Mais uma discórdia espírita? - Fernando Patrocinio

Nos últimos meses, ou, anos, estamos assistindo a uma febre doentia de se buscar, se discutir, se propalar e de se substituir por outros, alguns escritos do Sr. Allan Kardec, pedagogo e codificador do Espiritismo em meados do Século 19; e, isto, pois, dentro do próprio movimento espírita atual.

E, fundamentados nisso, pois, já se estão produzindo novas edições, por exemplo, de “A Gênese, os Milagres e as Predições Segundo o Espiritismo” (1869-AK), obra de Kardec, donde alegam ser, esta, agora, a original, considerando-se que as anteriores, de outras editoras, inclusive da FEB, são obras adulteradas e coisas que tais da inflamada psicologia da discórdia, no caso, espiritista, que, afinal, nunca chega ao fim.

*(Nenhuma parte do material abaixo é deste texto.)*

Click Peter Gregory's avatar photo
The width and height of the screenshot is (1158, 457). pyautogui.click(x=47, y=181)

Quando, doutra parte, temos a sua defesa, ou seja, a divulgação de que tal obra não fora adulterada, tratando-se, pois da mais cristalina verdade, sendo aquelas outras, isto sim, as adulteradas ou mentirosas, e etc. etc. etc.

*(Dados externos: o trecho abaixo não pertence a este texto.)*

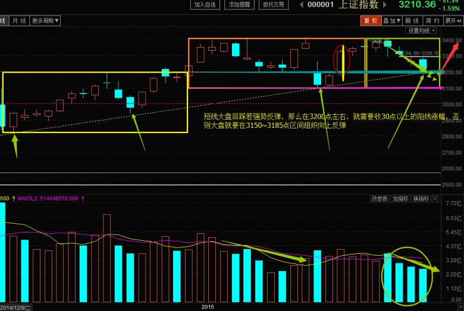Click 改参数 to edit indicator parameters
Image resolution: width=464 pixels, height=311 pixels.
click(379, 199)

Noutros termos, trata-se da “eterna-guerra-espírita”, que nunca se encerra, e, pois, verificada dentro do seu próprio movimento – MEB – que, agora, se atualiza, ou, se moderniza, pois que dantes era, como se sabe, da questão Roustaing, do Chico, de Pietro Ubaldi, e etc. e etc. e etc.

Ora, se bem nos compenetrássemos da ideia de que o Espiritismo é Cristo que volta, que retorna, ainda, como Consolador Prometido, e, pois, como:

“Reformulador da Conduta Humana para o Amor, para o Bem, para a Caridade, e, pois, para a produção da Paz Mundial”.

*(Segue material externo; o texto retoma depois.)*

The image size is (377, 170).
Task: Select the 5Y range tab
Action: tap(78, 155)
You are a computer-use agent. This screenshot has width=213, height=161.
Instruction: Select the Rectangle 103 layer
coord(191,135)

Sem dúvida que, com isso, aproveitaríamos muito mais de seus benéficos ensinos colocando-os em prática viva, quando, então, dispensaríamos essa discussão infernal que nunca termina, obra, pois, do inferno que ainda existe dentro de nós: Espíritos rebeldes, egoístas e orgulhosos, e, pois, detentores de outras tantas deformidades do nosso caráter, nossa falta de Amor nos Corações.